PUBLICADA EN en 1914, el año de la Gran Guerra y cuando se hallaba en su primer apogeo la vanguardia plástica germánica, la novela Rozadle, de Hermann Hesse, es un relato característico de iniciación artística -bildungroman-, en el que el protagonista, el pintor Johann Veraguth, cuyo talento le ha permitido una existencia acomodada, ha de plantearse cruzar esa frontera maldita, invocada no muchos años antes de Rimbaud, por la que se abandona todo, el éxito, la seguridad y hasta el afecto familiar, a cambio, en principio, de nada, o, si se quiere, por el mero placer peligroso de un aventurarse en lo desconocido, ese misterioso paraje de la creación. Casado con una mujer convencional, con la que pronto descubre que no puede comunicarse, Veraguth trata de agarrarse al clavo ardiente de la paternidad, agobiando a sus dos hijos varones, que no responden a sus expectativas por el simple hecho de que no se puede exigir lo que no se es capaz de dar.

Metido en este callejón sin salida, la inquietud de Veraguth no logra superar la senda de la autodestrucción hasta que es visitado por un antiguo amigo íntimo, Otto Burkhardt, que lo conmina a enfrentarse con la realidad de su insatisfactorio conformismo. Basta con que le demande qué piensa de los artistas verdaderamente grandes, para que el pintor reconozca las limitaciones de los de su propia clase: "Mira: nosotros no podemos hacer otra cosa que trabajar y trabajar, sin tregua, y enfrentarnos con la naturaleza tan concienzudamente como seamos capaces. Pero aquellos soberanos, que están penetrados del mismo aliento vital que ella, que son sus hermanos, sus camaradas, juegan con su representación plástica y son capaces, incluso, de recrearla. Ellos hacen una labor de creación donde nosotros sólo podemos hacerla de copia".

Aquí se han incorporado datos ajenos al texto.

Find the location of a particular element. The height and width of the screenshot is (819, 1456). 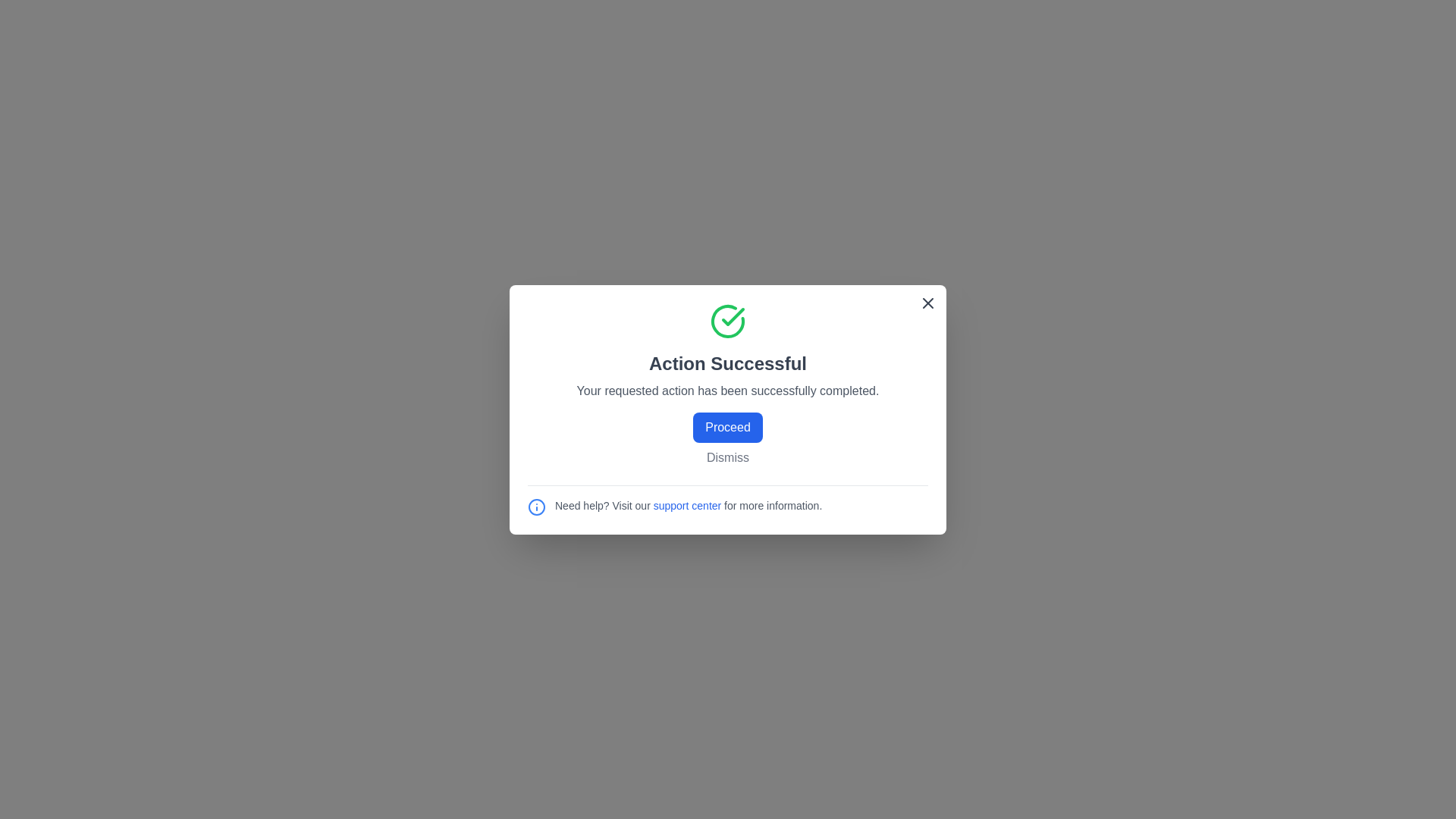

the close button icon located in the top right corner of the modal is located at coordinates (927, 302).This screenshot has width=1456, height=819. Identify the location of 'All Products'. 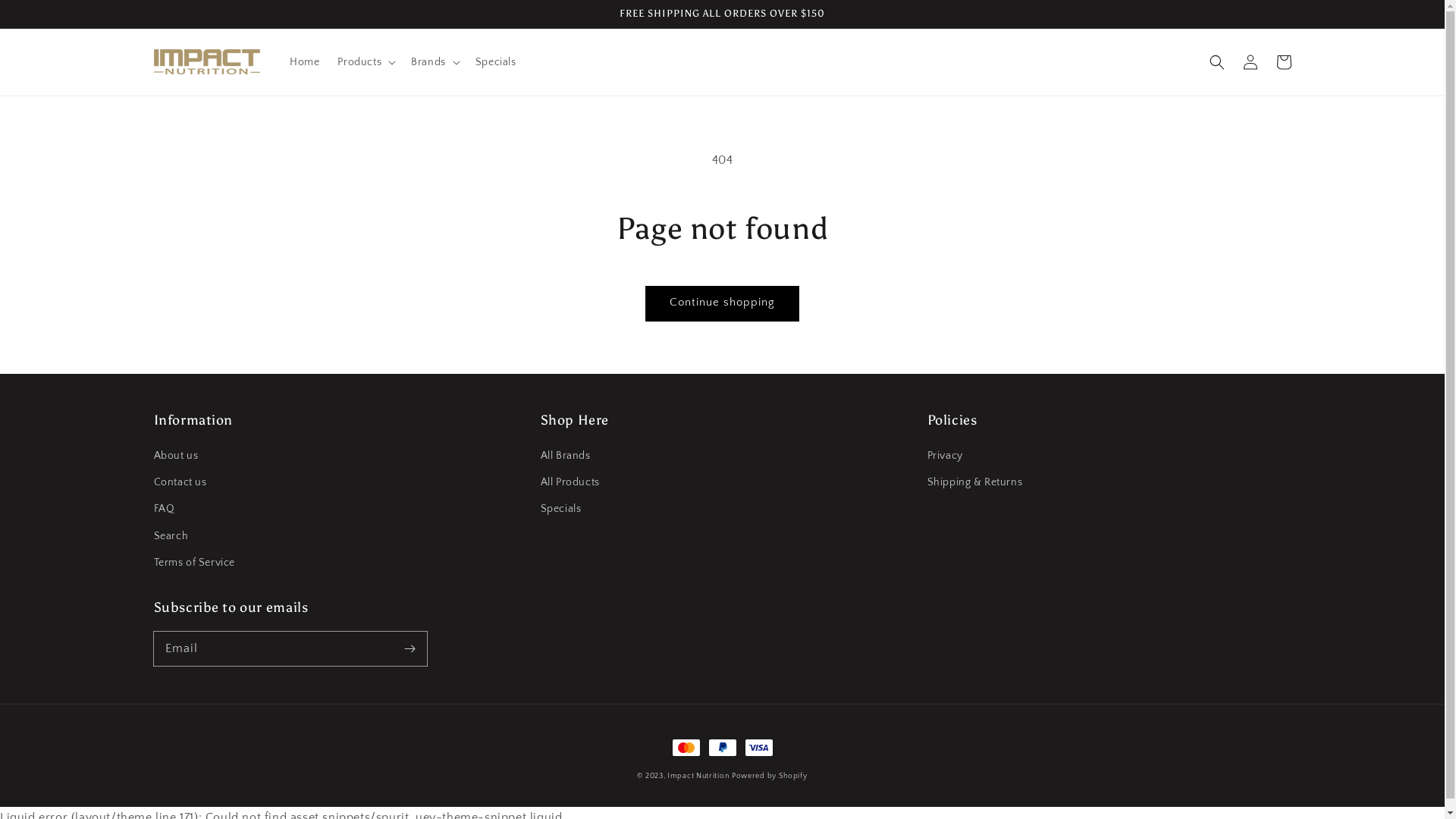
(568, 482).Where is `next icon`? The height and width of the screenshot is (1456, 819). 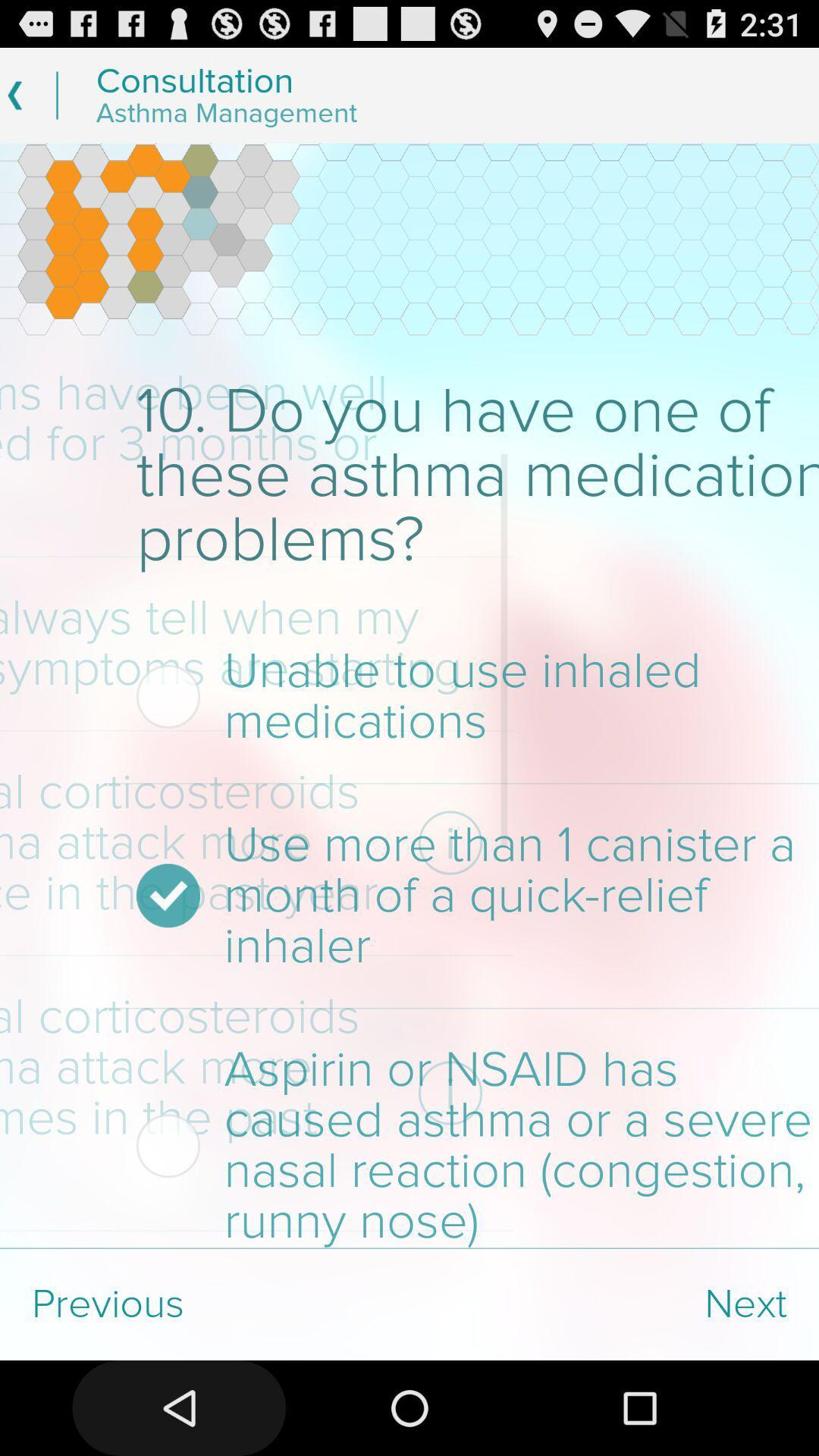
next icon is located at coordinates (614, 1304).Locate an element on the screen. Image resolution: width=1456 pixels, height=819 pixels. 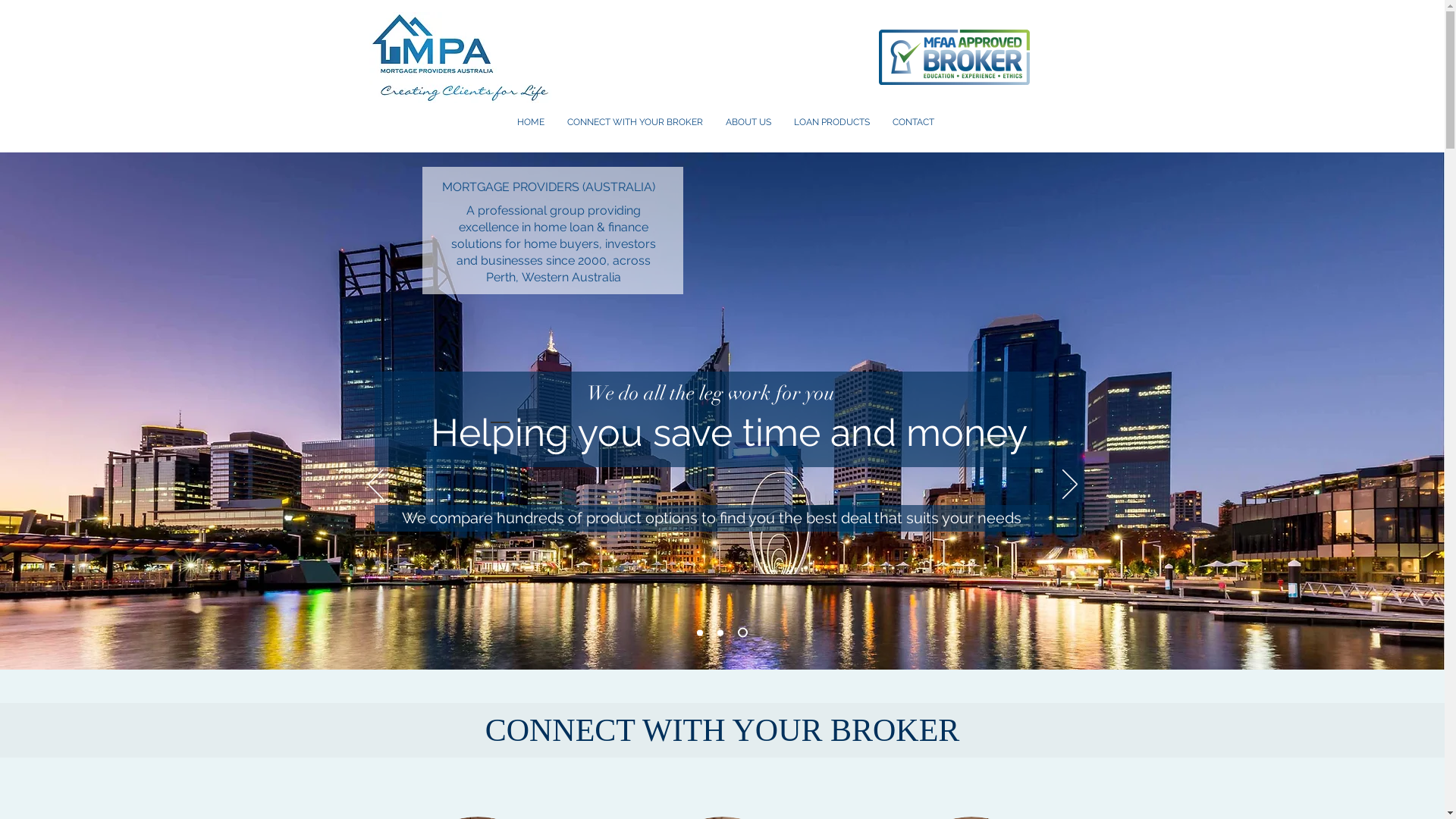
'CONTACT' is located at coordinates (912, 121).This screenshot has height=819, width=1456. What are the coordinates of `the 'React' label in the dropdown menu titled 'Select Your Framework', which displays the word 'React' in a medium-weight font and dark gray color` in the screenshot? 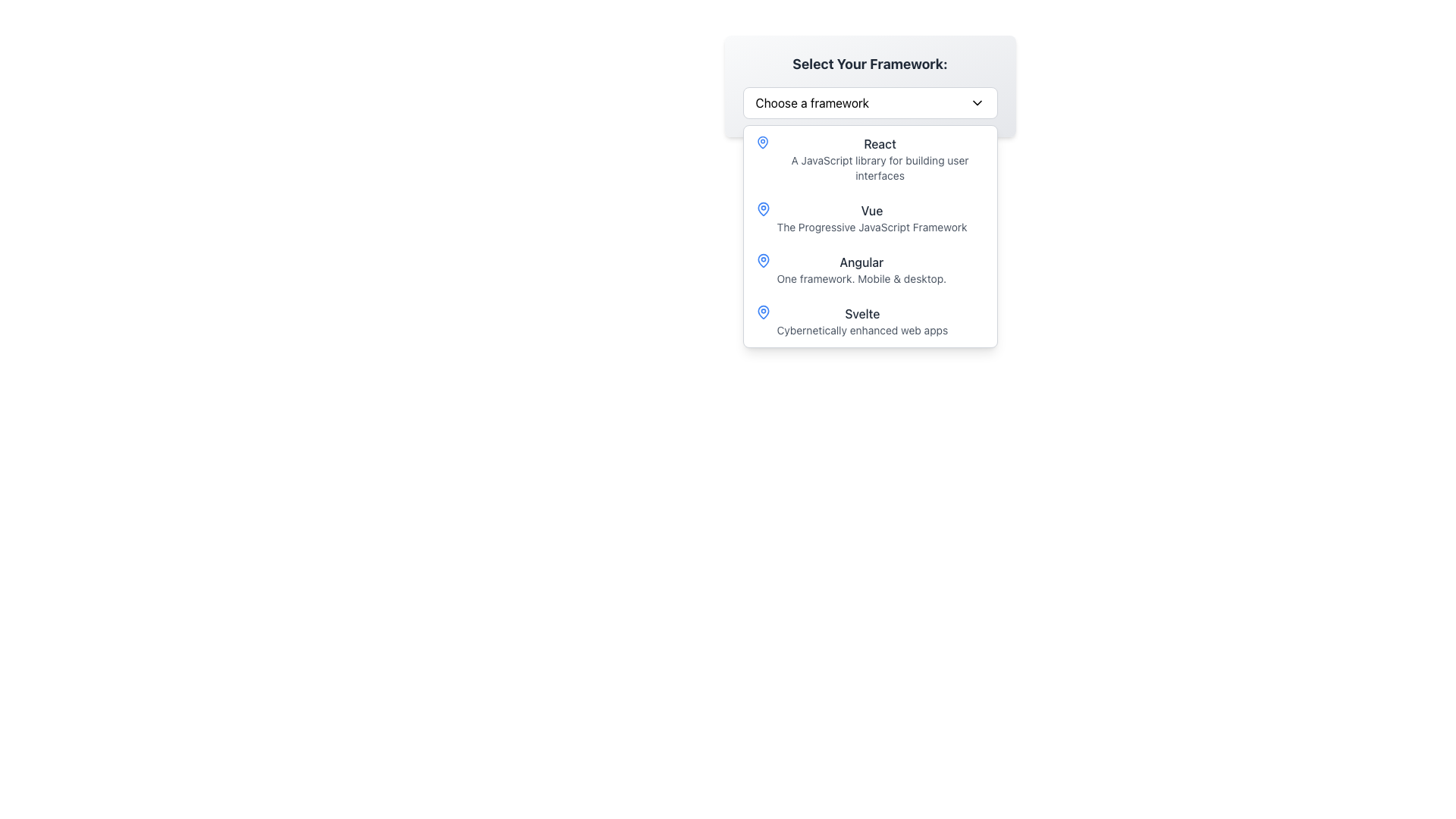 It's located at (880, 143).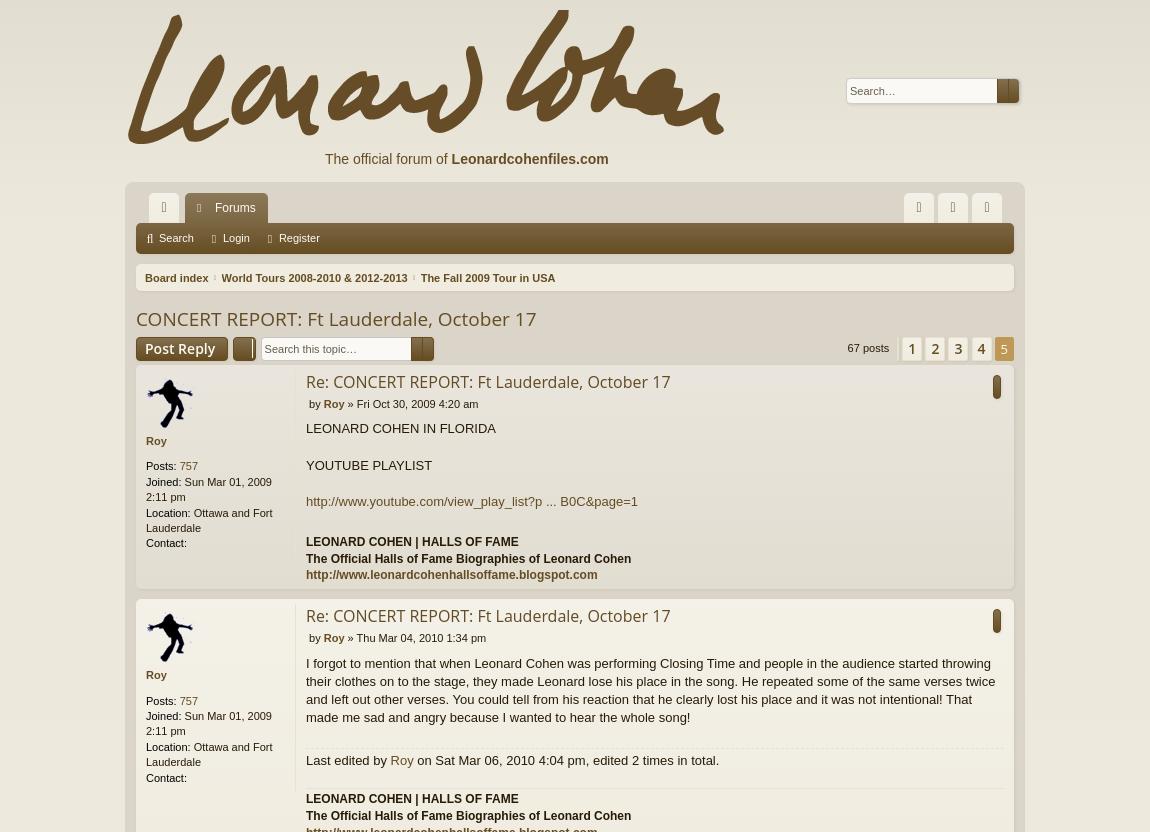 This screenshot has height=832, width=1150. I want to click on 'YOUTUBE PLAYLIST', so click(369, 464).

Casi un siglo y cuarto antes de la publicación de esta novela de Hesse, el poeta y artista plástico británico William Blake escribió su profético libro ilustrado, El matrimonio del cielo y el infierno, cuyo último verso coral es la exultante exclamación "¡porque todo lo vivo es santo!". Es la conclusión artística de esa comprometida proclama de la creación contemporánea por la que cualquier obra memorable ha de surgir de la confrontación dialéctica entre un demonio y un ángel, los fraternos heraldos respectivos de la energía y el pensamiento, fatalmente unidos en una extravagante deambulación al margen de la ley, emplazados allí mismo donde les dejó Platón: en los arrabales de la Ciudad Ideal.